_Written request_:
In the items from the line containing "Image resolution: width=1024" through the end, substitute "holiday package" for "trip package" and leave everything else unchanged. Reproduce those lines without the pictures.

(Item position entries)

┄┄┄┄┄┄

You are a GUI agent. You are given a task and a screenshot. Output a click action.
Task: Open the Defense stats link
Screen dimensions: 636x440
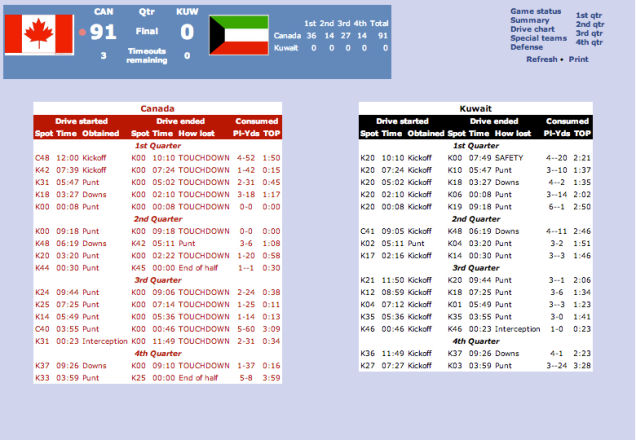coord(526,47)

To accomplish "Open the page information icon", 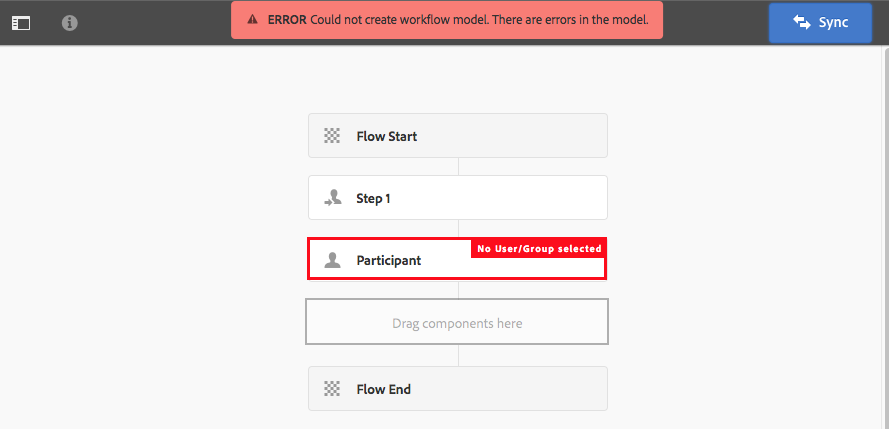I will tap(70, 22).
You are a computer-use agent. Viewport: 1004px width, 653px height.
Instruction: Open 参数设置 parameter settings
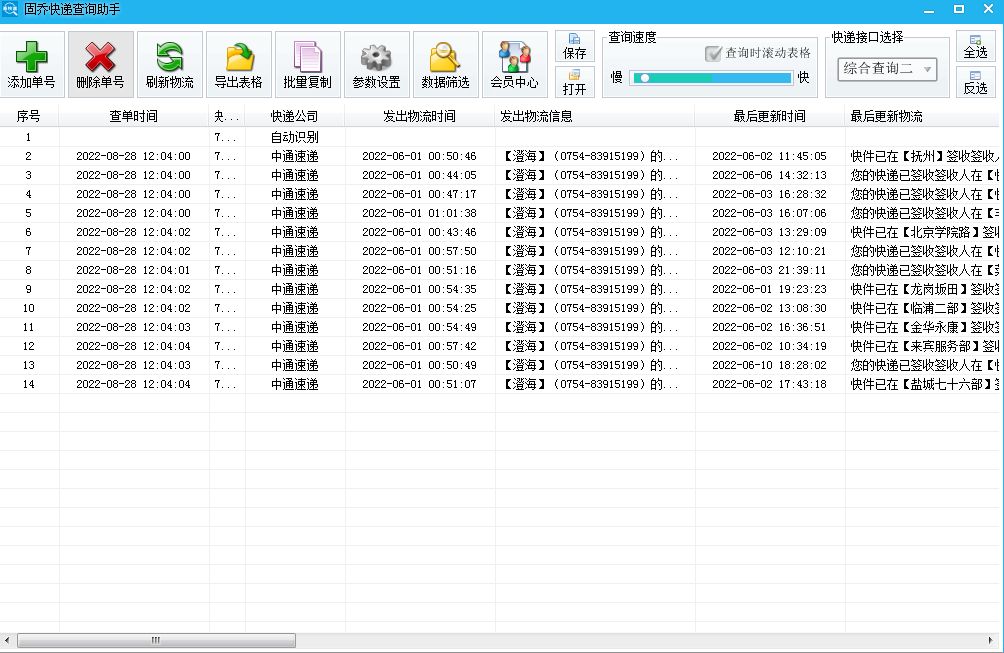point(375,63)
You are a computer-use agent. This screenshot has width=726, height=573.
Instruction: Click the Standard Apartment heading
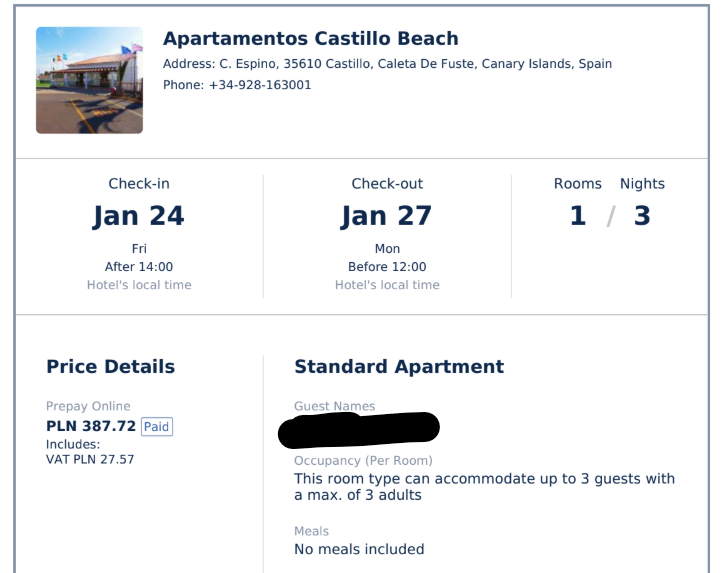click(x=399, y=367)
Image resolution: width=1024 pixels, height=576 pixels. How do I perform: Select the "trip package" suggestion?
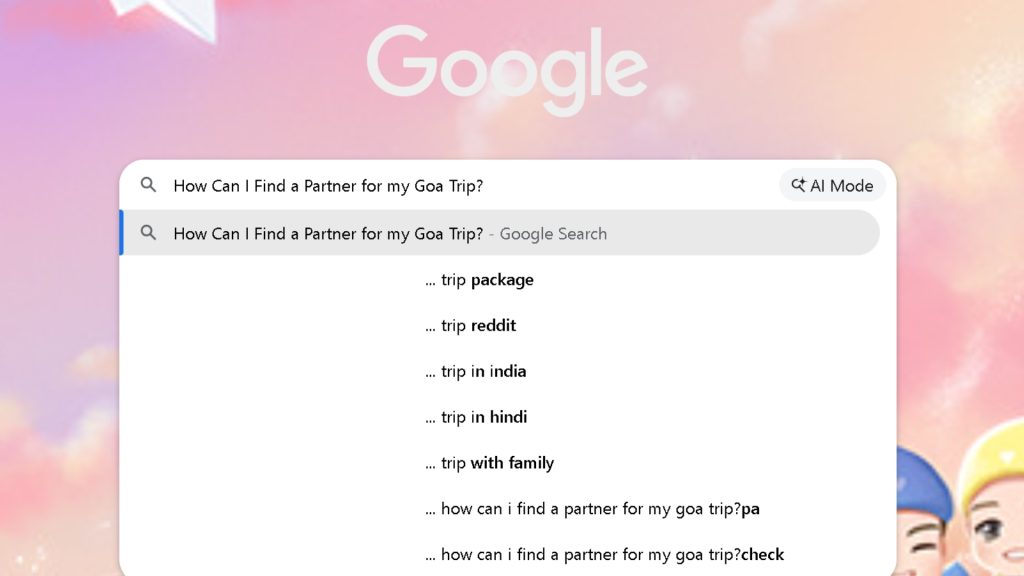coord(480,279)
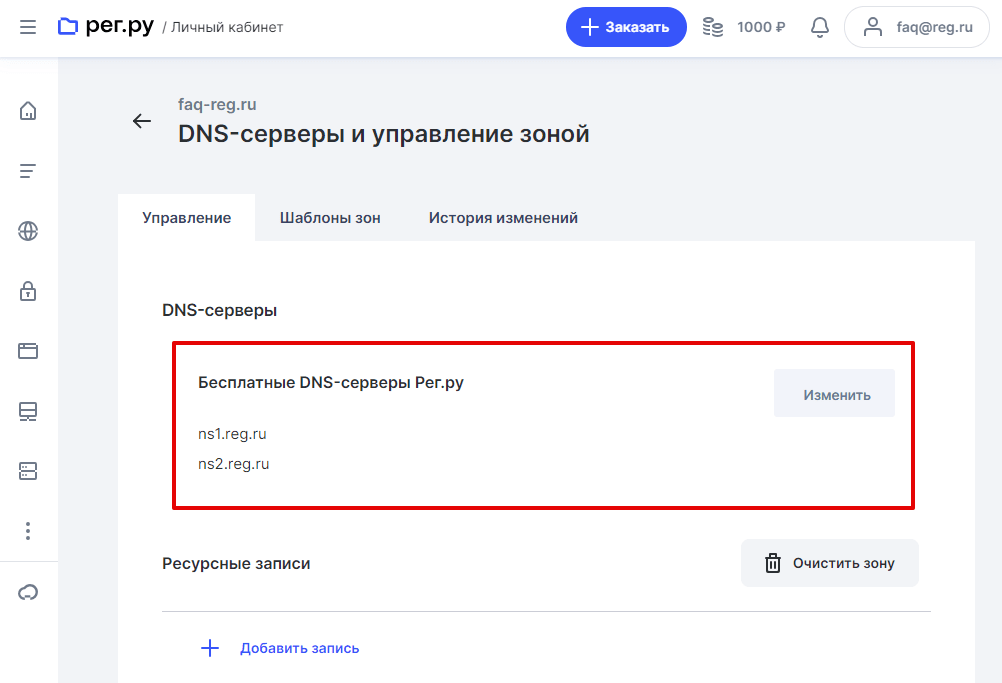Image resolution: width=1002 pixels, height=683 pixels.
Task: Click the Очистить зону button
Action: click(x=829, y=563)
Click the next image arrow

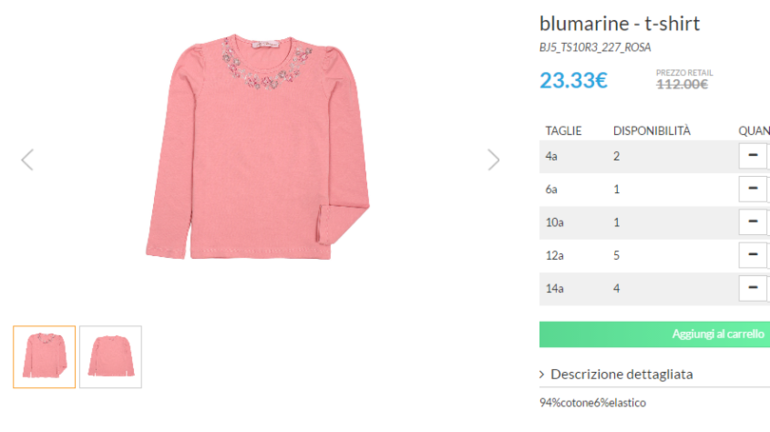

┄┄┄┄┄┄

_Exercise response_:
Image resolution: width=1024 pixels, height=576 pixels. How do I perform: Select the "holiday package" suggestion?
coord(480,279)
Image resolution: width=1002 pixels, height=683 pixels.
Task: Click the Очистить зону button
Action: click(x=829, y=563)
Click the next image arrow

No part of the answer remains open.